Analysis from the law firm shows the number of deals involving data centers has reached a compound annual growth of 32%.

2022 was a record year in terms of the overall value of global data center investments, the study found, reaching more than $59 billion. Similarly, the volume of deals also reached a high of 91.

However, 2023 statistics show that this has been matched both in terms of investment and deal volume. 

This is despite challenging economic conditions and a general slowdown in investment deals, Linklaters said, which highlights the sharpened enterprise focus on data center capacity requirements. 

AI is driving data center investment

Julian Cunningham-Day, partner and co-head of Linklaters' digital infrastructure offering, attributed much of the 2023 growth to the ongoing generative AI boom.

“The increasing adoption of AI and cloud services is making data storage ever more critical while the proliferation of IoT devices and streaming services is driving demand for edge data centers," he said.

"Many national governments have backed the development of the sector and encouraged record levels of investment, which is one of the key drivers behind the continued resilience and levels of investment in Europe, despite the challenging market conditions which have impacted M&A in some sectors."

Research in September 2023 found that a surge in generative AI development is placing significant strain on colocation data center capacity, resulting in higher costs for customers.

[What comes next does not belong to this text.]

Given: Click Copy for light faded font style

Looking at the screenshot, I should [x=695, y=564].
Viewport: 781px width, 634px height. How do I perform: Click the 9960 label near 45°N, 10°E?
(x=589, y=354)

Analysis of the North American data center market by real estate firm, JLL, revealed that colocation spaces are harder to find due to higher demand, which is in turn hiking prices by up to 30% for some customers.

The global digital infrastructure sector as a whole saw total investment of $149 billion in 2022, with $80 billion invested so far in 2023. Of this, $16 billion related specifically to data centers. 

Europe has witnessed the most deals, Linklaters added, with the region upping its share in data center deal values by 36%.

North America, meanwhile, still leads in terms of overall deal transaction value, accounting for 72% of the total in 2022 and 34% in 2023.

Asia’s share of deal activity has also been steadily climbing since 2020, when it had 13% of data center deals. This has since jumped to 19%.

Linklaters said there are currently a variety of financing structures being used to accelerate investment in the sector.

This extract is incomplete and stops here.